Diante do exposto, uma pergunta sempre vem a minha mente quando vejo a comparação entre o número de mortos provocado pelos regimes comunista e nazista dentro e fora dos campos de concentração: Por que somente os nazistas foram julgados e punidos pelos seus atos de antissemitismo já que os comunistas cometeram os mesmos crimes?

Essa façanha não só foi fruto de um grande trabalho de desinformação, mas também de um mascaramento por parte da elite intelectual. Os intelectuais que apoiaram o nazismo em seus estágios iniciais (intelectuais estes chamados por Eric Voegelin, em sua obra Hitler e os alemães, de intelectuais de ralé ou de iletrados espirituais) não tiveram muita dificuldade em mudar de lado e apoiar sua coirmã totalitária. A justificativa da mudança foi o argumento do mal menor. Conforme Johnson, os intelectuais “encaravam o nazismo como um perigo muito maior, tanto para o seu próprio sistema como para todas as formas de liberdade”. Eles “acreditavam que o fascismo provavelmente se transformaria no sistema de governo predominante na Europa e talvez do mundo todo” e que “a União Soviética parecia ser a única grande potência totalmente antagônica ao fascismo, pronta a ir à luta se necessário”. Assim, “muitos desses intelectuais de esquerda estavam não só preparados para defender as aparentes virtudes do regime de Stálin como também para justificar sua crueldade manifesta”.

Hayek, em obra citada, ressalta também a adesão de muitos intelectuais de esquerda ao nazismo e ao fascismo, mostrando o alinhamento entre as duas ideologias: “Todos os que têm observado a evolução desses movimentos na Itália ou na Alemanha surpreenderam-se com o número de líderes, começando por Mussolini (sem excluir Laval e Quisling), que a princípio foram socialistas e acabaram se tornando fascistas ou nazistas”. Assim como os líderes, houve esse mesmo intercambio entre os liderados: “A relativa facilidade com que um jovem comunista podia converter-se em nazista ou vice-versa era notória na Alemanha, sobretudo para os propagandistas dos dois partidos. Na década de 1930, muitos professores universitários conheceram estudantes ingleses e norte-americanos que, regressando do continente europeu, não sabiam ao certo se eram comunistas ou nazistas – sabiam apenas que detestavam a civilização liberal do Ocidente”.   
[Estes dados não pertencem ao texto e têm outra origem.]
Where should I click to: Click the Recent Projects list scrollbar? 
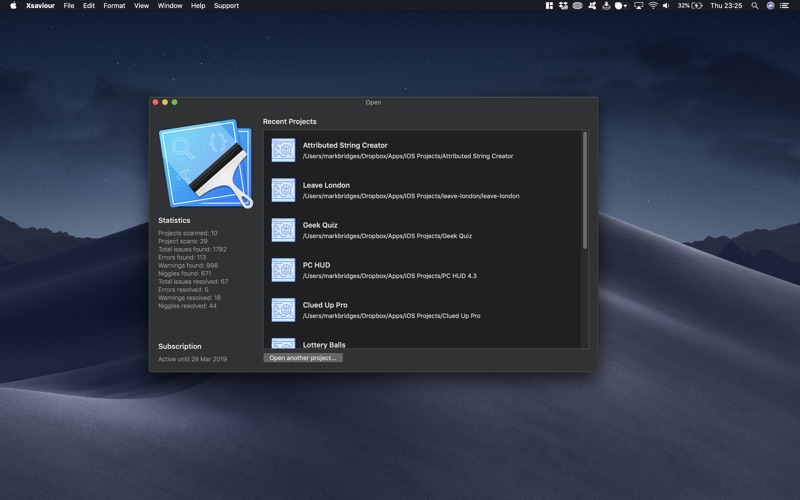coord(584,190)
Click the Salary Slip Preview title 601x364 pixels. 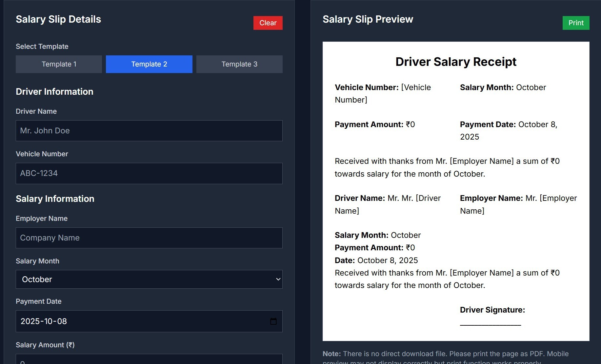point(368,19)
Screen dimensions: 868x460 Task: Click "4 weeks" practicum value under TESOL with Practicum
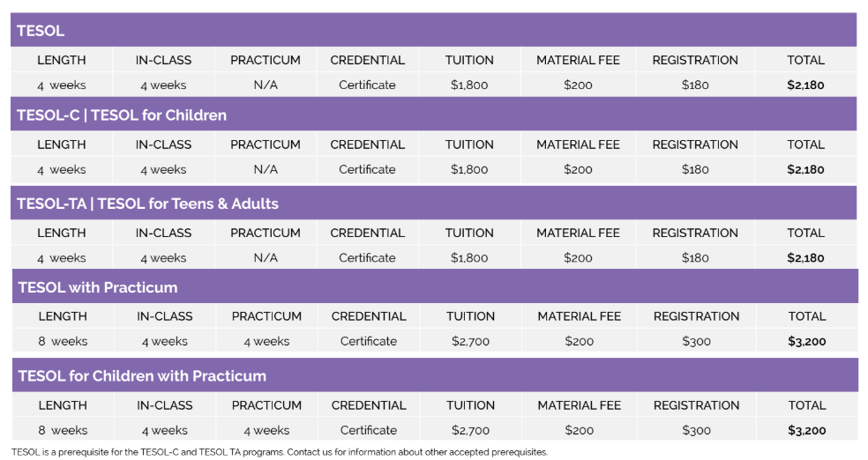pos(266,341)
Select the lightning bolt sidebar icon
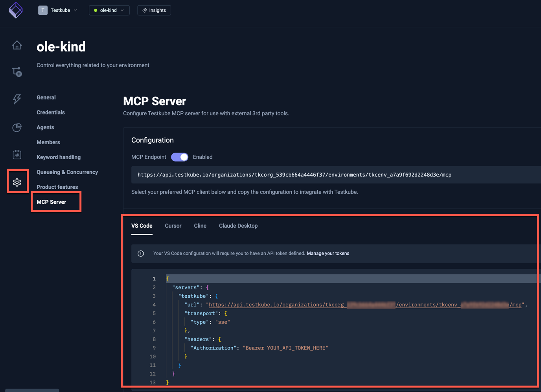 [x=17, y=99]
Conforme Johson, “os intelectuais ocidentais sabiam o suficiente sobre a inclemência soviética, daí terem que adotar outros critérios para defendê-la. Lincoln Steffens, por exemplo, deu o tom: ‘A traição ao czar não era um pecado, a traição ao comunismo é”. [Bernard] Shaw argumentou: ‘Não podemos nos dar ao luxo de posar com ares de moralistas, quando o nosso vizinho mais empreendido... humana e judiciosamente liquida um punhado de exploradores e especuladores para tornar o mundo seguro para os homens de bem’. André Malraux argumentou: ‘Assim como a Inquisição não afetou a dignidade fundamental do cristianismo, também os julgamentos de Moscou não diminuíram a dignidade fundamental do comunismo’. Muitos intelectuais, inclusive aqueles que sabiam o que a justiça totalitária significava, defenderam os julgamentos”. Inclusive, a KGB “fazia uso frequente dos panfletos pró-Stálin escritos por intelectuais ocidentais, com o objetivo de quebrar a resistência de seus prisioneiros”.
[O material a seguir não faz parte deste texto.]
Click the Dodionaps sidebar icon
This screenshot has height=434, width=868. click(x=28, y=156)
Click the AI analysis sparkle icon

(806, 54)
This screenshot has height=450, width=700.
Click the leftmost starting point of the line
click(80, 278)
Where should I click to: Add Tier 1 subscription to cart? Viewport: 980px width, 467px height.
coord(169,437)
Essa defesa do regime de Stálin por parte dos intelectuais ocidentais, prossegue Johnson, “os envolveu num processo de autocorrupção; transferiu para eles e, consequentemente, para seus países, ajudados pelos seus escritos, parte da decadência moral inerente ao próprio totalitarismo; em especial, sua negação da responsabilidade individual, seja para o bem, seja para o mal”.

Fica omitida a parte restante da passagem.